## [Exercise objective]
Set down nothing but the lines from the one containing "The image size" to the final line of the material, exactly as written, and drop the pictures.
Material shown section start
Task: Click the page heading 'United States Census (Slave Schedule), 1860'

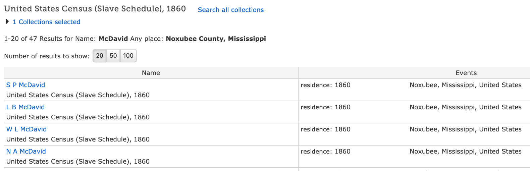Action: (95, 9)
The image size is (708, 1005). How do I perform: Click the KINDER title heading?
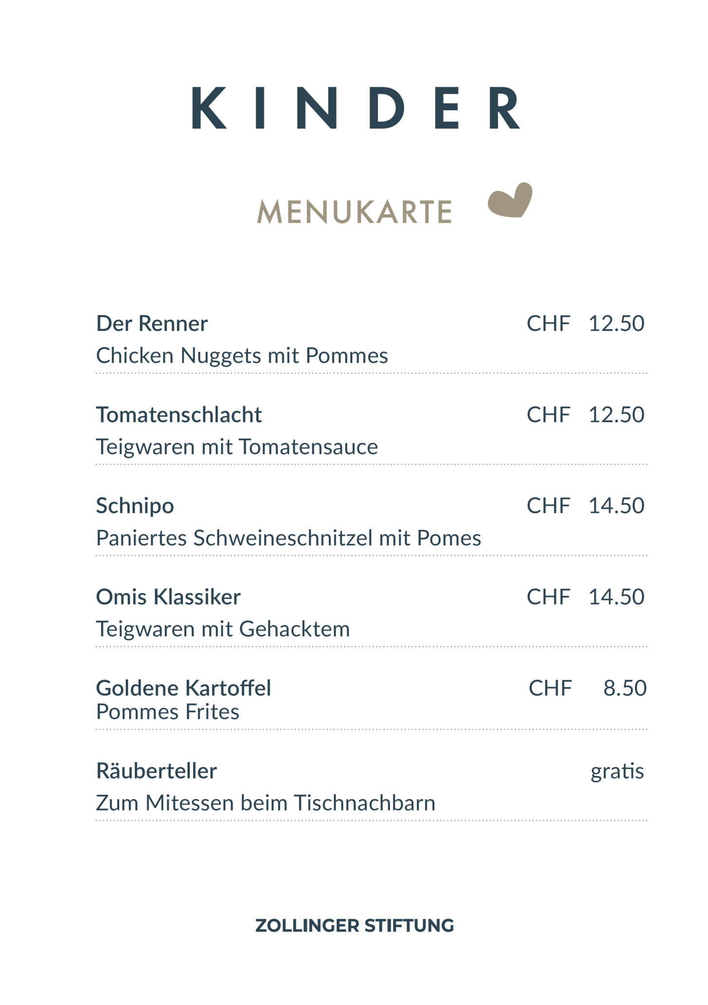(x=355, y=108)
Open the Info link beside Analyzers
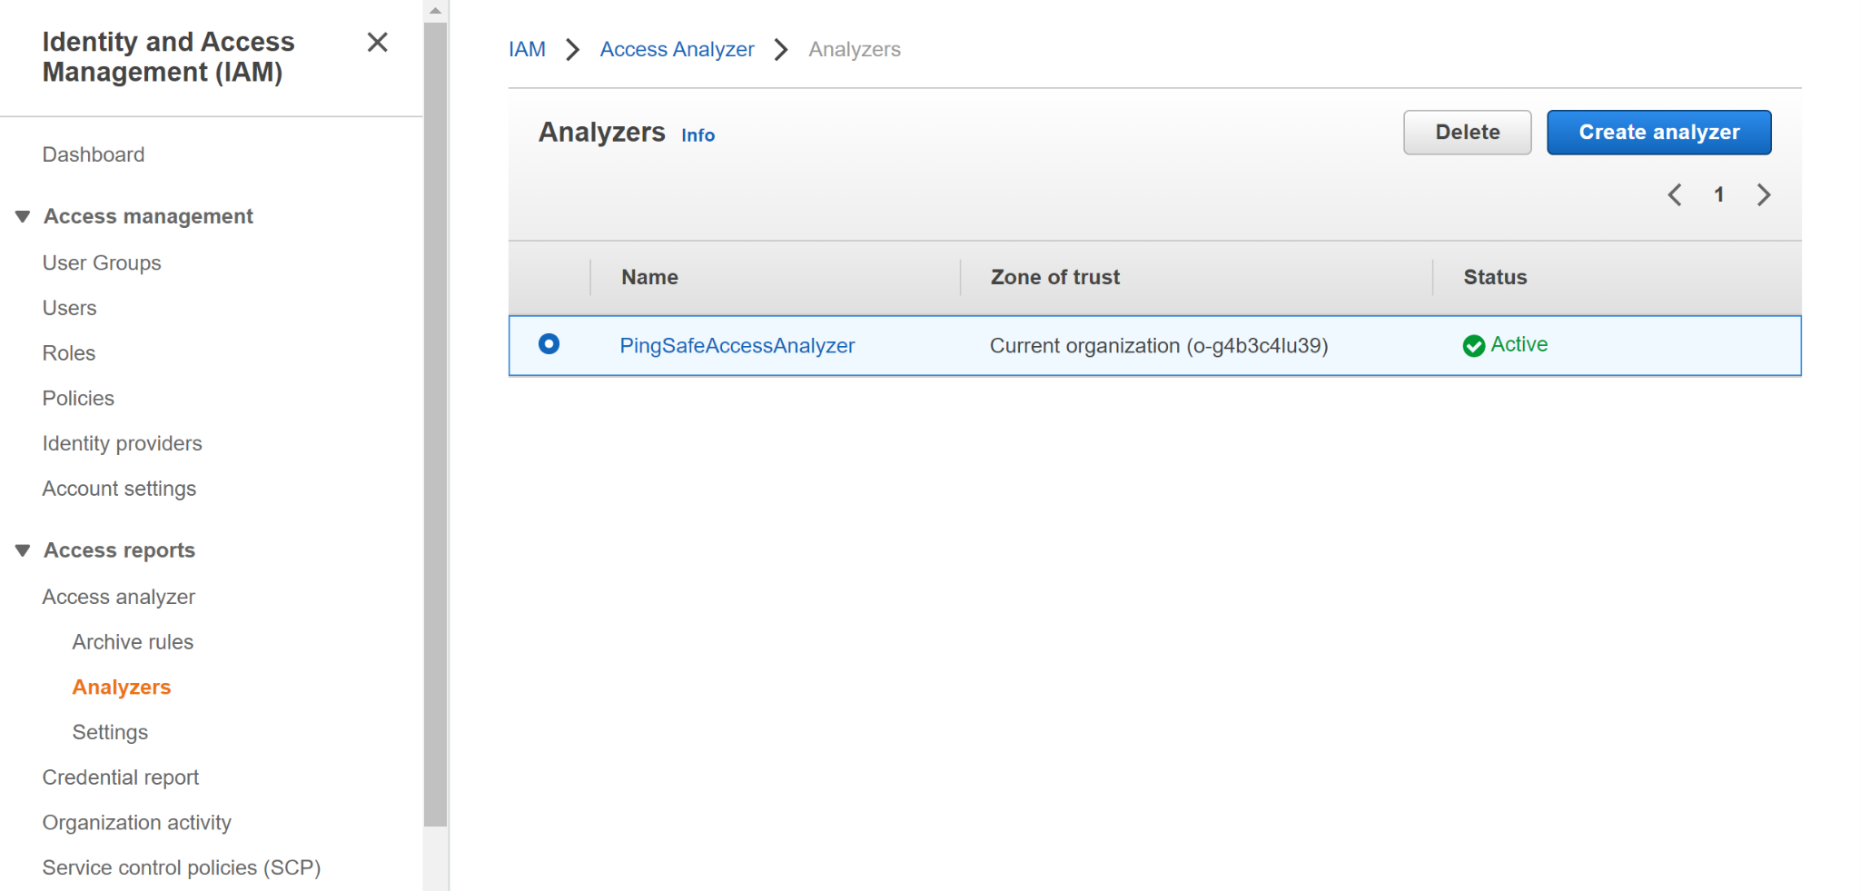The height and width of the screenshot is (891, 1860). (698, 135)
Material shown section end
## [Reply to the exercise]
The image size is (708, 1005). How do I perform: Click the KINDER title heading?
(x=355, y=108)
Open the Info link beside Analyzers
The height and width of the screenshot is (891, 1860). (698, 135)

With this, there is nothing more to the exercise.